■ Task instructions:
Report back every line in the data that includes the string "link".

■ Records for the task:
+-------+

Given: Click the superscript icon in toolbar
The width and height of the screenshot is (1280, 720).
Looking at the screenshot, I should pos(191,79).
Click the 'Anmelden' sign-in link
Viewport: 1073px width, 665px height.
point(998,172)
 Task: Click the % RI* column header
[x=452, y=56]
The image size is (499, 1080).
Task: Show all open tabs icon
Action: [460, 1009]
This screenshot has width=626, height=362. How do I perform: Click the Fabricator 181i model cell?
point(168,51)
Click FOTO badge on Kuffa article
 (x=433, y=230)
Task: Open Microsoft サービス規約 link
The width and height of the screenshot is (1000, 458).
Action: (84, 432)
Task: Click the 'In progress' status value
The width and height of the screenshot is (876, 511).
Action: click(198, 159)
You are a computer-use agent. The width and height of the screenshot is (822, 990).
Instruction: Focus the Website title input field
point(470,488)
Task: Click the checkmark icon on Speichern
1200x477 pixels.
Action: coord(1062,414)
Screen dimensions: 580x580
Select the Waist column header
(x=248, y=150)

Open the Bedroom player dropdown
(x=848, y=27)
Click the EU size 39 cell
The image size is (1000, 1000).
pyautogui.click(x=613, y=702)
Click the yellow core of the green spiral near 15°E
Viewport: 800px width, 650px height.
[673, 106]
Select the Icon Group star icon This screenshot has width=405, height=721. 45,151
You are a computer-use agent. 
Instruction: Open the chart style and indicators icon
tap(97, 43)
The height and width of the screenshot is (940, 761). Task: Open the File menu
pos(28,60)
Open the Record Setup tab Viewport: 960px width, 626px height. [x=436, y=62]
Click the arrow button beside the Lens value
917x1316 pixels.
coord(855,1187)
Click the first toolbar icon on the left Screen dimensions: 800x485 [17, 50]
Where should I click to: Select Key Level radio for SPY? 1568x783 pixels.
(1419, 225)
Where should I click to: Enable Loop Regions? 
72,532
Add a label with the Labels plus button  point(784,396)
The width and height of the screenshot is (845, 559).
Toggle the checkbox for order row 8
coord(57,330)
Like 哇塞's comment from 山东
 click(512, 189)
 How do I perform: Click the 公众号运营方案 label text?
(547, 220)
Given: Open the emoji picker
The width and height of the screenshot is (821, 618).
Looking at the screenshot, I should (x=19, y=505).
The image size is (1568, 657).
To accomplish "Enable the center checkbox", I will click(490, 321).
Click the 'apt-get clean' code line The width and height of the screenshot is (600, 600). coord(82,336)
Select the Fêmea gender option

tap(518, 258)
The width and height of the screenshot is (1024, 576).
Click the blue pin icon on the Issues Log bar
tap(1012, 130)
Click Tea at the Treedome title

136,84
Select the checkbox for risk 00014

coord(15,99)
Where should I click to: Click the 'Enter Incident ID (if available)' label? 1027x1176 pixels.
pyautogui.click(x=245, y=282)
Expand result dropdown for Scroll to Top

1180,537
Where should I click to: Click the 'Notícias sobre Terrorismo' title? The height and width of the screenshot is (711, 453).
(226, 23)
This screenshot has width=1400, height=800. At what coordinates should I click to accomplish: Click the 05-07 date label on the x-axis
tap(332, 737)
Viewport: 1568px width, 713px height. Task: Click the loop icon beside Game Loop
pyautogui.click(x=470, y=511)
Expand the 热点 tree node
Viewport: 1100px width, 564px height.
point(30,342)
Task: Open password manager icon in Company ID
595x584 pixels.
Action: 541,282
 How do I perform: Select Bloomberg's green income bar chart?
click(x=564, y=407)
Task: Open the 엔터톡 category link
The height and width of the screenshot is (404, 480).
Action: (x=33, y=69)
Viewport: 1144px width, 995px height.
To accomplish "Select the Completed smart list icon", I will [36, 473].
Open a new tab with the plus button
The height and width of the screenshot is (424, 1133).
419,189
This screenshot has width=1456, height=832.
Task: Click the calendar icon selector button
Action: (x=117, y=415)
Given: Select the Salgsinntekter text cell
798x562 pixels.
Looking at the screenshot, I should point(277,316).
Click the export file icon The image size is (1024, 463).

+-------+

■ Solution:
Click the 'Anmelden' sign-in link
Task: Open Microsoft サービス規約 link
Task: Open the 엔터톡 category link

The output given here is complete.